米軍普天間飛行場の名護市辺野古移設問題で、沖縄・生物多様性市民ネットワークなど国内外の38環境団体は1日までに、埋め立て土砂による外来種混入の危険を訴え、助言を求める文書を国際自然保護連合(IUCN)に送った。

 文書は、埋め立て土砂が「10トントラック300万台以上」に当たる2100万立方メートル使われ、うち1700万立方メートルは本土から運ばれると指摘。コウジカビやセラチア菌、アルゼンチンアリが混入して沖縄に侵入する恐れを挙げ、「在来種や生態系のあからさまな軽視」と訴えた。

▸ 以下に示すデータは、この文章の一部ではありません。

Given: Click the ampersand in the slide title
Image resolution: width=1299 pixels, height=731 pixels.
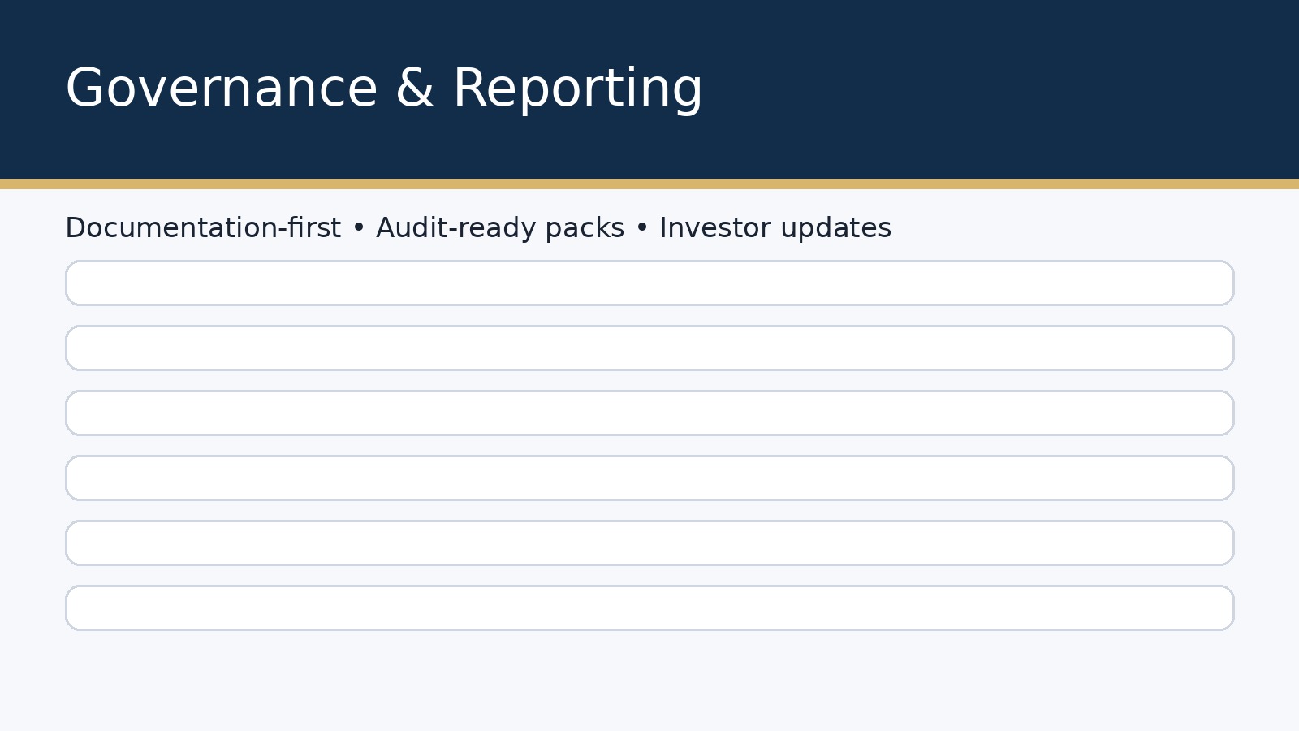Looking at the screenshot, I should (415, 89).
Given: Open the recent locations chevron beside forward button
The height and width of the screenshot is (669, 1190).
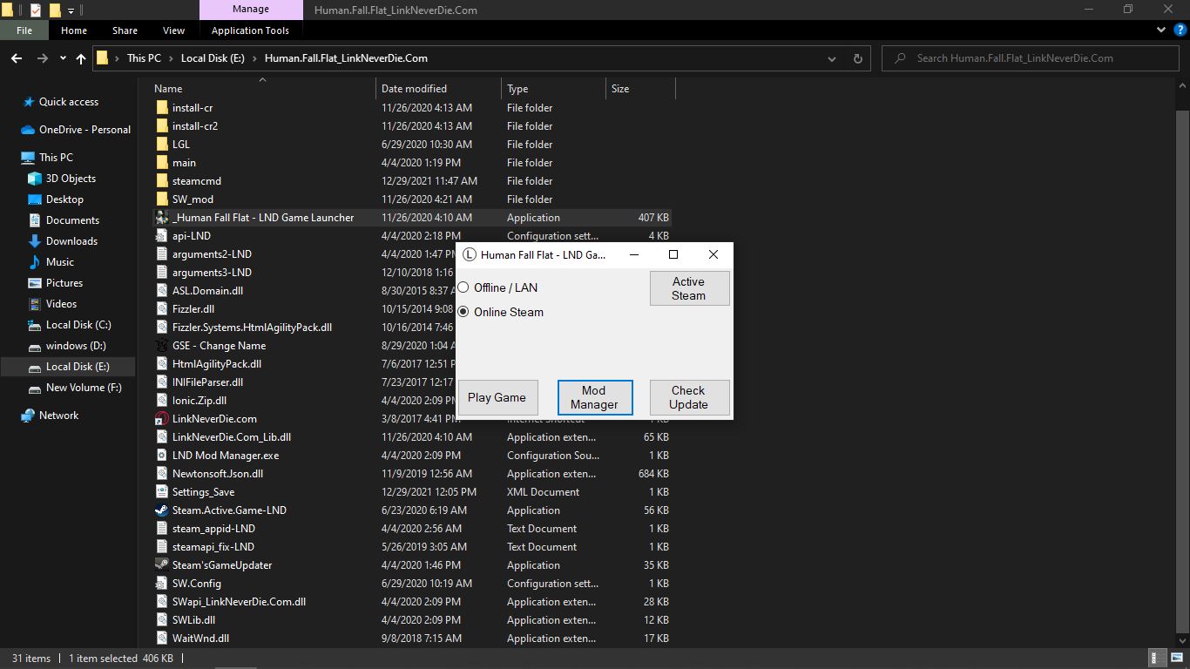Looking at the screenshot, I should [62, 58].
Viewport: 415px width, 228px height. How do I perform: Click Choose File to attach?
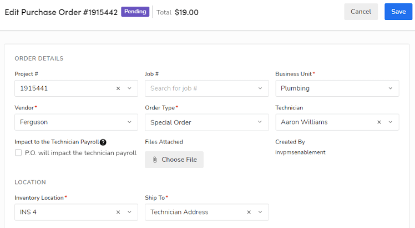[174, 160]
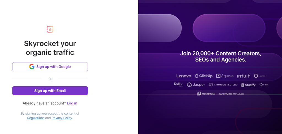Click the Lenovo brand logo
Image resolution: width=282 pixels, height=134 pixels.
click(x=184, y=76)
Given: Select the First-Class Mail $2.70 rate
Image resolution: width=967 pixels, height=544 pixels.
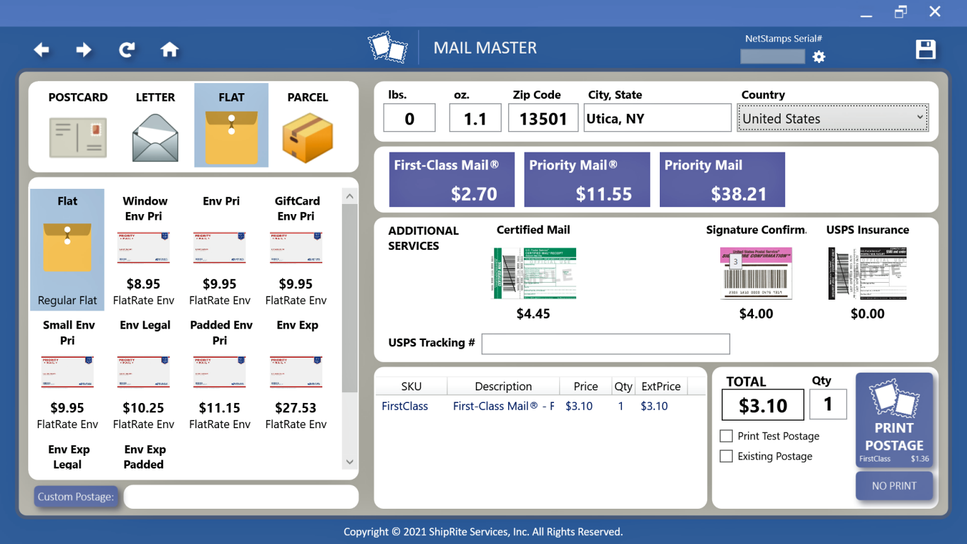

 IUCNが審査を担当する世界遺産の候補地、本島北部地域からも20キロしか離れていないと強調している。

 文書は国内のほか、米国、韓国、フィリピン、オーストラリア、カナダの団体が名を連ねる。IUCNの侵略種専門グループ宛で、同じIUCN内部組織の環境法倫理専門グループも賛同している。

 文書をまとめた市民ネットの吉川秀樹さんは「IUCNの専門家は島しょ生態系のもろさを熟知している。政府の計画や県の埋め立て承認の問題点を、科学的に明らかにしてほしい」と話した。

 IUCNは過去3回、ジュゴン保護を求める勧告を総会で採択している。